Monday, July 02, 2012

It Can't Get Much Hotter ~ Column from Sunday

I tried to sit on the screen porch to write this column but that lasted about as long as a teenage crush. 

It was hotter than a cup of McDonalds coffee, and I was afraid I’d sweat so hard that I’d short out the keyboard on my laptop. So in I went. 

I bought Jilda an iPad last year and she has a weather app on it. She programs in all our favorite vacation spots and each day when it’s hot enough to smelt iron ore on the front walk, she flips through the various places.

It’s 68 and breezy in San Francisco. In Telluride, it’s 75 with a low in the upper 40’s tonight. In Galway, Ireland it’s 60 degrees with rain.

I have to admit that with the forecast here in Alabama over the next few weeks calling for temps only slightly less than the actual surface of the sun, walking in the rain in Galway sounds really appealing.

I think we were better off before air conditioning. We never had air conditioning when I was growing up and the heat never seemed to phase me.

During the summer when the sun was high, we played outside from daylight until dark. By the time the school bells began to ring in the fall, I was as brown as a brogan.

* [Entries provided]:

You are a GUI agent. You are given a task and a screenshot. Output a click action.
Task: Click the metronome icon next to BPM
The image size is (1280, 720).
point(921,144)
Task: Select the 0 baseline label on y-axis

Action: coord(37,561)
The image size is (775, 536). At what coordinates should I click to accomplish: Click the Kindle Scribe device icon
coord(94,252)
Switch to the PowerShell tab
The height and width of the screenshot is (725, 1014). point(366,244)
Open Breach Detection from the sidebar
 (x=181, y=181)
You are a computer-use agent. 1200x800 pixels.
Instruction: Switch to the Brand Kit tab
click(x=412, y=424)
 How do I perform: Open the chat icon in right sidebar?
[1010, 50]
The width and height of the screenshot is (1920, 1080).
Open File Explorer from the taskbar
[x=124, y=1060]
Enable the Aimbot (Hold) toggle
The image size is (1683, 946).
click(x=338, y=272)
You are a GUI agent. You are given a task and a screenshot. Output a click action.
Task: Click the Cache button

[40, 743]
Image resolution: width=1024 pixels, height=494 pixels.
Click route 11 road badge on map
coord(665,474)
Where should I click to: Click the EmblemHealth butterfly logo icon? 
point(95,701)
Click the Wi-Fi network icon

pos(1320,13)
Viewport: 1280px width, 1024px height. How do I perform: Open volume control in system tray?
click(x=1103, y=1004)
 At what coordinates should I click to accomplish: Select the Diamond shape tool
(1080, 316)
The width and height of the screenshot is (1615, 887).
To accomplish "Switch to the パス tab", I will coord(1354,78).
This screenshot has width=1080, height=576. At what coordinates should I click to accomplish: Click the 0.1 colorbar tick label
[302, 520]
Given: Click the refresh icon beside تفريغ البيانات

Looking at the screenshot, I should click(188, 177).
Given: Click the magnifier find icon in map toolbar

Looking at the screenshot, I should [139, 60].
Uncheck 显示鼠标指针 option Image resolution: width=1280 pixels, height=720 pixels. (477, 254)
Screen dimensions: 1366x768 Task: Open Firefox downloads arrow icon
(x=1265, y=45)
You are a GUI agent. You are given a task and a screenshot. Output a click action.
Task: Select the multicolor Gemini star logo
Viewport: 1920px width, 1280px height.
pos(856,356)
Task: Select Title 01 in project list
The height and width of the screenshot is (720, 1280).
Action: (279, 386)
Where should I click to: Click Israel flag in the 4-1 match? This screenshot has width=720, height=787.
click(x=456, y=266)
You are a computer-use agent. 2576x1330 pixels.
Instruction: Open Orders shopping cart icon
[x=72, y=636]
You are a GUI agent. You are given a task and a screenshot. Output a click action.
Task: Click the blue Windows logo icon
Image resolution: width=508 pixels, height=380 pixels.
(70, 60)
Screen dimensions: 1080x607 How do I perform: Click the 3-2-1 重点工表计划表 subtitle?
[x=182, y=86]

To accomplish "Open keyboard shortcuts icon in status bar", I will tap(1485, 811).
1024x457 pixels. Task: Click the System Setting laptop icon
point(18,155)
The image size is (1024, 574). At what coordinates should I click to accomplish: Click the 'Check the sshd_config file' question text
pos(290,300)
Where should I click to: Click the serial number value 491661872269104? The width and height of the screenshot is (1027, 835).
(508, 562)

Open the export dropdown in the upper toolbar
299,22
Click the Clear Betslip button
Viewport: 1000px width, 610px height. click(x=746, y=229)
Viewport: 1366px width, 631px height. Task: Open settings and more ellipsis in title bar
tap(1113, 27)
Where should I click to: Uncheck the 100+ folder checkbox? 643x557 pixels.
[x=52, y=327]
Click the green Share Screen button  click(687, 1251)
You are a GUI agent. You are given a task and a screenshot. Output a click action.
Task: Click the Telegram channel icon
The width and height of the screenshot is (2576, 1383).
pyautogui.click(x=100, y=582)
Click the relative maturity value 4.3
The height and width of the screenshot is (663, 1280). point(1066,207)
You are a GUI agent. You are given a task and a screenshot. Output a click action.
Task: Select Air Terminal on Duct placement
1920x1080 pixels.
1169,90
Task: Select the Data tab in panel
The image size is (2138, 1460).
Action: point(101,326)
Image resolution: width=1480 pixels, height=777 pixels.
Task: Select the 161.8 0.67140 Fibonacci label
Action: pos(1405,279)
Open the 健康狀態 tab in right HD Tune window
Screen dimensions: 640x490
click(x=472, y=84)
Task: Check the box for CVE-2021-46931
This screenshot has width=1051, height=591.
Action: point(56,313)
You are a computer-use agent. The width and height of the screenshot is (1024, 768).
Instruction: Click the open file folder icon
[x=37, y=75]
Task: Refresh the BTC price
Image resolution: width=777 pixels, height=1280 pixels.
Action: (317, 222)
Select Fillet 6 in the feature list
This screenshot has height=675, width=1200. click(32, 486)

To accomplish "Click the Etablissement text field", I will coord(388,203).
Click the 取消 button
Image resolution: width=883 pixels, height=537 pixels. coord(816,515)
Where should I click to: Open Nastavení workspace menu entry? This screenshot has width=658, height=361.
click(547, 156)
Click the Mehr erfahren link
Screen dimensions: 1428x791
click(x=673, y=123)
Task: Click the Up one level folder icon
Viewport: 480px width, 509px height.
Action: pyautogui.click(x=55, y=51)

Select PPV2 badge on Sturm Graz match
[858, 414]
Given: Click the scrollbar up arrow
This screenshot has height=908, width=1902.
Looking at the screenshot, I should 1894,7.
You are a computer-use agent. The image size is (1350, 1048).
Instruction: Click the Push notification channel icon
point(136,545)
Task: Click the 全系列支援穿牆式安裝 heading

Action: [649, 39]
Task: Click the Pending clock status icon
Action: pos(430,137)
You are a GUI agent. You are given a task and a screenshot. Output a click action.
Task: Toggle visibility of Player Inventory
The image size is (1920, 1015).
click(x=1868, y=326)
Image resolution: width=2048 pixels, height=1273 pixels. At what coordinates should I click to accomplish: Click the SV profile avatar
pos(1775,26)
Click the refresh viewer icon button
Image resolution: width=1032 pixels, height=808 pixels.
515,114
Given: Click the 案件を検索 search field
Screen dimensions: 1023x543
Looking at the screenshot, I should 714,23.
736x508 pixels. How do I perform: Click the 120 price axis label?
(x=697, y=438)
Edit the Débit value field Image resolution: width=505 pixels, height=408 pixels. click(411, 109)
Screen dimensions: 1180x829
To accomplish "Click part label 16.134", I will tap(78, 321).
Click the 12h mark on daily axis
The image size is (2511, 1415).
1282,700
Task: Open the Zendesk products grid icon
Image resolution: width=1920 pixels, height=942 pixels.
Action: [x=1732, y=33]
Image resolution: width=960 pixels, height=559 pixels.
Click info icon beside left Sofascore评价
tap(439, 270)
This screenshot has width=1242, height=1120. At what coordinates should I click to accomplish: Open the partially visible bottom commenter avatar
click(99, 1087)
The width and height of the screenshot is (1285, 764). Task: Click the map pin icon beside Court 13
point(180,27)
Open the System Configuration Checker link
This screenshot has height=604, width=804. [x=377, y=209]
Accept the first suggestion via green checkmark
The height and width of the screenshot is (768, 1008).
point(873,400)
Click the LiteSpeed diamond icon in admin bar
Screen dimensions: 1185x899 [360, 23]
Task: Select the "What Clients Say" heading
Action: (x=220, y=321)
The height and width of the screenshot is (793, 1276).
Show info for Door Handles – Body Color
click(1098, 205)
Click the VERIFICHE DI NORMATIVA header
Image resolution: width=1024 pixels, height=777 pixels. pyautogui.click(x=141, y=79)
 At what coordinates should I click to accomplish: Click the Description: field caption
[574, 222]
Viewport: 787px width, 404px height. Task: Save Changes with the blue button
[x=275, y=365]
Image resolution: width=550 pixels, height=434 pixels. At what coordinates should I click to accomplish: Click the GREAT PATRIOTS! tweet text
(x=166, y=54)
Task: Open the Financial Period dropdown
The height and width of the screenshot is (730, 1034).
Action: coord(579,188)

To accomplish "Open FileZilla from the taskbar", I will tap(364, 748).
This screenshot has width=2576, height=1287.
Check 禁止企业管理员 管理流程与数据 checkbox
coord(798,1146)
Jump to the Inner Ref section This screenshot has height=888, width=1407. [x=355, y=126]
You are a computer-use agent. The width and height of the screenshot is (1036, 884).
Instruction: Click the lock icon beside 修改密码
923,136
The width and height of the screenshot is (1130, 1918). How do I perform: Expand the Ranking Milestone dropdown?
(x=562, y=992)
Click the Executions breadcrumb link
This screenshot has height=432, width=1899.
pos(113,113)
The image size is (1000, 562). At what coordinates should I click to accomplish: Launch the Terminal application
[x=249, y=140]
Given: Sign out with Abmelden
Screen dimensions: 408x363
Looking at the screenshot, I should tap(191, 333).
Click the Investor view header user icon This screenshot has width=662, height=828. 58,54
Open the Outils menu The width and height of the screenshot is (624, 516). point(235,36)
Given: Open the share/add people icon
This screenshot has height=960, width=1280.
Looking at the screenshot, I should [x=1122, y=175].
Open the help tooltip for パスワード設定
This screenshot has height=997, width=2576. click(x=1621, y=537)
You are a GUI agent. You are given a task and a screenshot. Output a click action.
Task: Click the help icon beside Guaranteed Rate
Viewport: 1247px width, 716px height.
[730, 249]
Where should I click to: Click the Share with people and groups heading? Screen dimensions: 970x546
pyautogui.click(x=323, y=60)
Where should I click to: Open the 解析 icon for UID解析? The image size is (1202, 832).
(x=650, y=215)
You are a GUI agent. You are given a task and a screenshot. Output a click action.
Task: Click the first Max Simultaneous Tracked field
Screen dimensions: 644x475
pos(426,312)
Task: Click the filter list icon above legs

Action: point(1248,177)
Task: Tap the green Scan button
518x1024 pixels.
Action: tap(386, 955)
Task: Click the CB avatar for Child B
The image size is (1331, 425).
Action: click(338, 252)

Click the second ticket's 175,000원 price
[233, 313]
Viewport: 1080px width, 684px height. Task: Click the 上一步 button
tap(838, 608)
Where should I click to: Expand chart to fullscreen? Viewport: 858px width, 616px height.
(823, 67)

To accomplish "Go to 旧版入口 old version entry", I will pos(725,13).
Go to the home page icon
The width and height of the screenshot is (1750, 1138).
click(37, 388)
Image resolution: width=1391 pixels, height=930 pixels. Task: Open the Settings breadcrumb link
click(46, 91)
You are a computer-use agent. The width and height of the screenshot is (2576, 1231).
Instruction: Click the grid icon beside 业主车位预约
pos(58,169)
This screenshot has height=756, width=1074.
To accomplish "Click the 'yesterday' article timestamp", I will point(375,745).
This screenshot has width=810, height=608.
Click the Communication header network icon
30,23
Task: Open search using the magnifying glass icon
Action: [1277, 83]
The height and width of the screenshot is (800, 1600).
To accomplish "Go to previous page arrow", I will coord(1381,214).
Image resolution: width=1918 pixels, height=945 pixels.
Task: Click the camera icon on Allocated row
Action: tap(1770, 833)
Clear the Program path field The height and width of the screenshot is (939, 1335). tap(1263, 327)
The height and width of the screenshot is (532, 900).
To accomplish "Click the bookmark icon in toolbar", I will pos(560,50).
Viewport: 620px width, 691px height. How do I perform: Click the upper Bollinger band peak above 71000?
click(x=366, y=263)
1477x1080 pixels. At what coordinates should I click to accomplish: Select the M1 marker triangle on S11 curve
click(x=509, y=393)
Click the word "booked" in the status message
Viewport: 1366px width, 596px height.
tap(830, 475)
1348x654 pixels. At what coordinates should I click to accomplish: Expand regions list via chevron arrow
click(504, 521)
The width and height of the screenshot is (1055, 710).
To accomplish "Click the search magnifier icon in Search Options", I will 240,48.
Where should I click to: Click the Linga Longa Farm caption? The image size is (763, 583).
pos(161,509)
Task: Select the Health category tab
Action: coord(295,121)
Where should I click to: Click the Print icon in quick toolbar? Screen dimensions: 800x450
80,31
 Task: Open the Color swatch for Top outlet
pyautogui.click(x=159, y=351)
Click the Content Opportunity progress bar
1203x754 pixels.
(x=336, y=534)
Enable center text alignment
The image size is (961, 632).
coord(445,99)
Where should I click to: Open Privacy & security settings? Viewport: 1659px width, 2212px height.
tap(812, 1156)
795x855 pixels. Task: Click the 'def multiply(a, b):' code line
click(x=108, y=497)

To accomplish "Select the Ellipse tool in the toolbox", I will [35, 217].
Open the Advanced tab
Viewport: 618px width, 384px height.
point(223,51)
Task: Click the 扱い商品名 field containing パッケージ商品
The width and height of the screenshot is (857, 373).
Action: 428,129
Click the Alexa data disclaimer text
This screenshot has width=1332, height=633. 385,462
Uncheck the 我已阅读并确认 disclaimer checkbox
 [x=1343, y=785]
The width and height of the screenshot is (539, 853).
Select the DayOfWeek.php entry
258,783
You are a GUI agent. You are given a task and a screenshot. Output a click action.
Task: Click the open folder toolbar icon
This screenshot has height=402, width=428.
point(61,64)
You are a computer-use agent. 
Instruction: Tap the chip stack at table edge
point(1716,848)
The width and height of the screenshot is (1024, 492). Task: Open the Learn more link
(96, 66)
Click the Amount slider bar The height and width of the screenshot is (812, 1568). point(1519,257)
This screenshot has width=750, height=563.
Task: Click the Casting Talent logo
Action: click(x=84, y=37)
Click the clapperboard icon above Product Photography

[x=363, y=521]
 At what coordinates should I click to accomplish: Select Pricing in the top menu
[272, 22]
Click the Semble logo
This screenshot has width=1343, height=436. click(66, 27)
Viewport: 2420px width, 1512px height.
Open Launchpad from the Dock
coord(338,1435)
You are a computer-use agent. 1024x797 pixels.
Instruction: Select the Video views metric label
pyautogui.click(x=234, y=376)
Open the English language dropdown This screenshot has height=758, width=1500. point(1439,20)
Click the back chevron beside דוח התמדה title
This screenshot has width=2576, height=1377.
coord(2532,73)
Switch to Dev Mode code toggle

* [Directives]:
1 – Decide whether each statement agrees with the column, answering yes or no and quoting the words of the column that settle it: (a) The writer finished the column on the screen porch. (b) Jilda's weather app shows a temperature of 75 in Telluride. (c) The writer had air conditioning growing up.
2 – Reproduce the passage of the column starting with "It’s 68 and" and going on through "to phase me.".
The listing has nothing to do with this work.

* [In response]:
1 –
(a) No: "So in I went."
(b) Yes: "In Telluride, it’s 75 with a low in the upper 40’s tonight."
(c) No: "We never had air conditioning when I was growing up"

2 –
It’s 68 and breezy in San Francisco. In Telluride, it’s 75 with a low in the upper 40’s tonight. In Galway, Ireland it’s 60 degrees with rain.

I have to admit that with the forecast here in Alabama over the next few weeks calling for temps only slightly less than the actual surface of the sun, walking in the rain in Galway sounds really appealing.

I think we were better off before air conditioning. We never had air conditioning when I was growing up and the heat never seemed to phase me.